Impact of exotic earthworms on organic carbon sorption on mineral surfaces and soil carbon inventories in a northern hardwood forest

1024 681 Stroud Water Research Center

Lyttle, A., K. Yoo, C. Hale, A.K. Aufdenkampe, S.D. Sebestyen, K. Resner, and A. Blum. 2015. Ecosystems 18(1):16–29.



Exotic earthworms are invading forests in North America where native earthworms have been absent since the last glaciation. These earthworms bioturbate soils and may enhance physical interactions between minerals and organic matter (OM), thus affecting mineral sorption of carbon (C) which may affect C cycling. We quantitatively show how OM-mineral sorption and soil C inventories respond to exotic earthworms along an earthworm invasion chronosequence in a sugar maple forest in northern Minnesota. We hypothesized that mineral surface area in A horizons would increase as burrowing earthworms incorporated clay minerals from the B horizons and that enhanced contacts between OM and minerals would increase the OM sorption on mineral surfaces and mineral-associated C inventories in A horizons. Contrary to our hypotheses, mineral surface areas within A horizons were lowered because earthworm burrows only extended into the silt-rich loess that separated the A and clay-rich B horizons.
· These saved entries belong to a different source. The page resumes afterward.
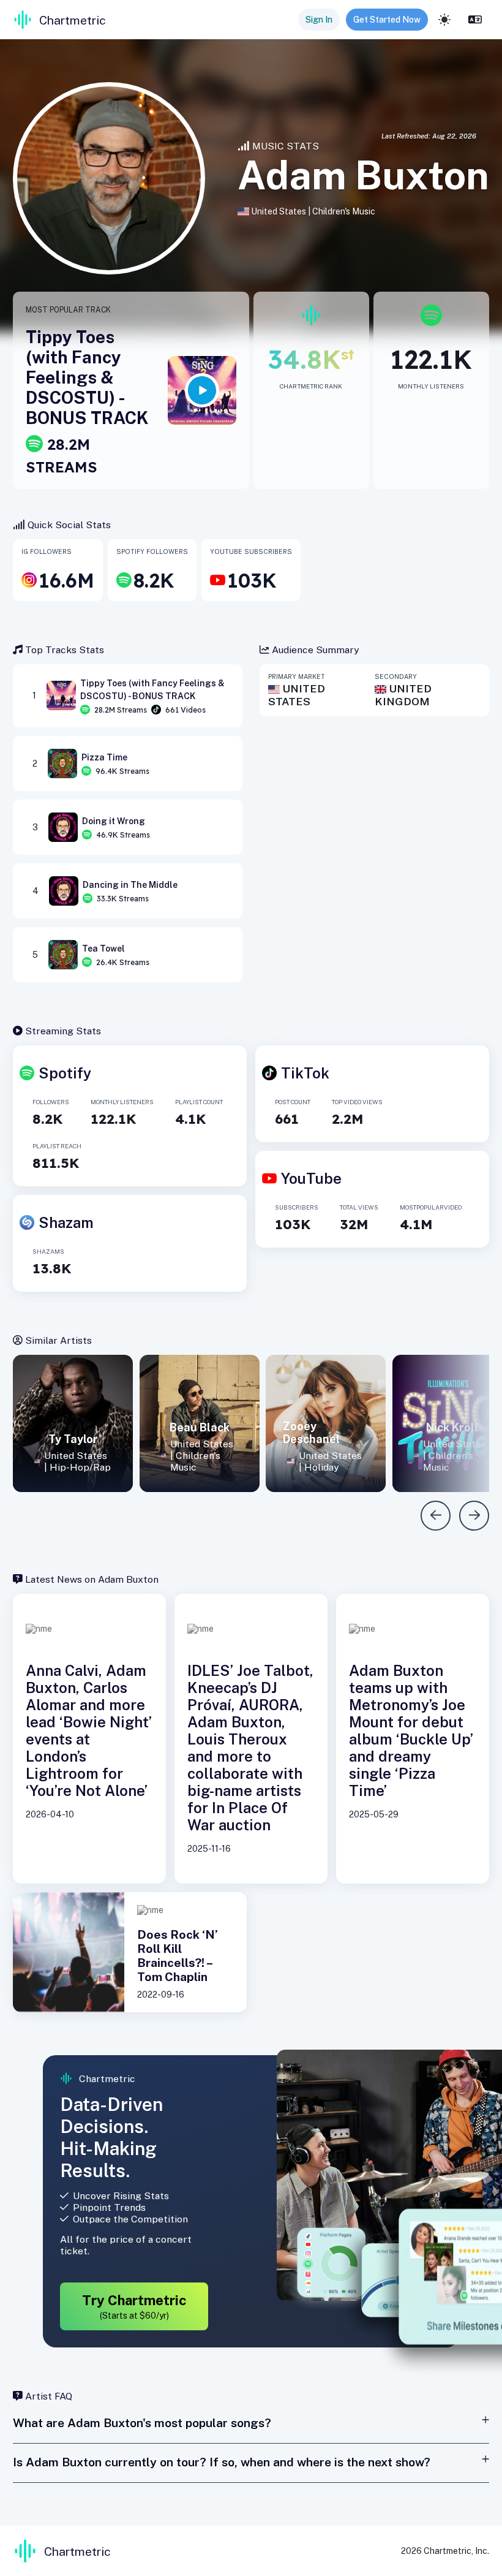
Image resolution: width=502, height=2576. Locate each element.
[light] (444, 19)
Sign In (318, 20)
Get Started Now (387, 20)
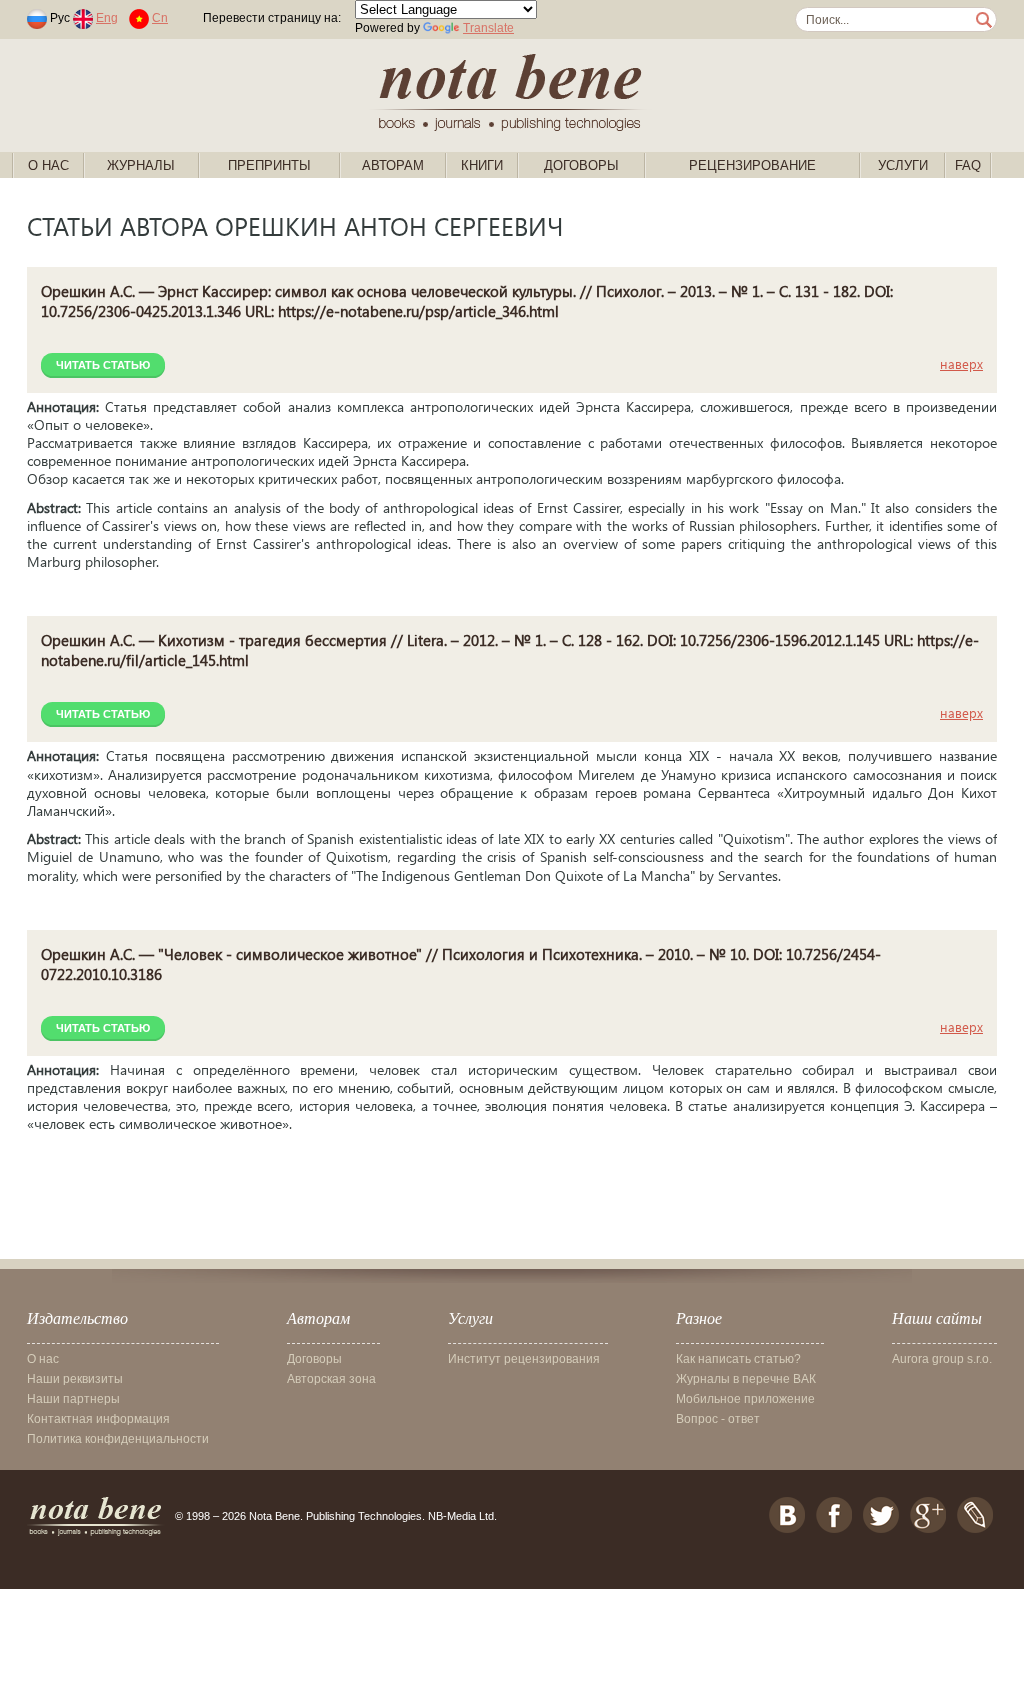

Furthermore, where endogeic earthworms were present, a smaller fraction of mineral surface area was covered with OM. OM sorption on minerals in the A horizons shifted from a limitation of mineral surface availability to a limitation of OM availability within a decade after the arrival of endogeic earthworms. C-mineral sorption depends on earthworm consumption of OM as well as the composition and vertical distribution of minerals. This finding may thus explain the contradictory results reported in earlier investigations. Our results highlight the rapid and drastic effects of exotic earthworms on key ecosystem processes in deciduous forests in post-glacial settings.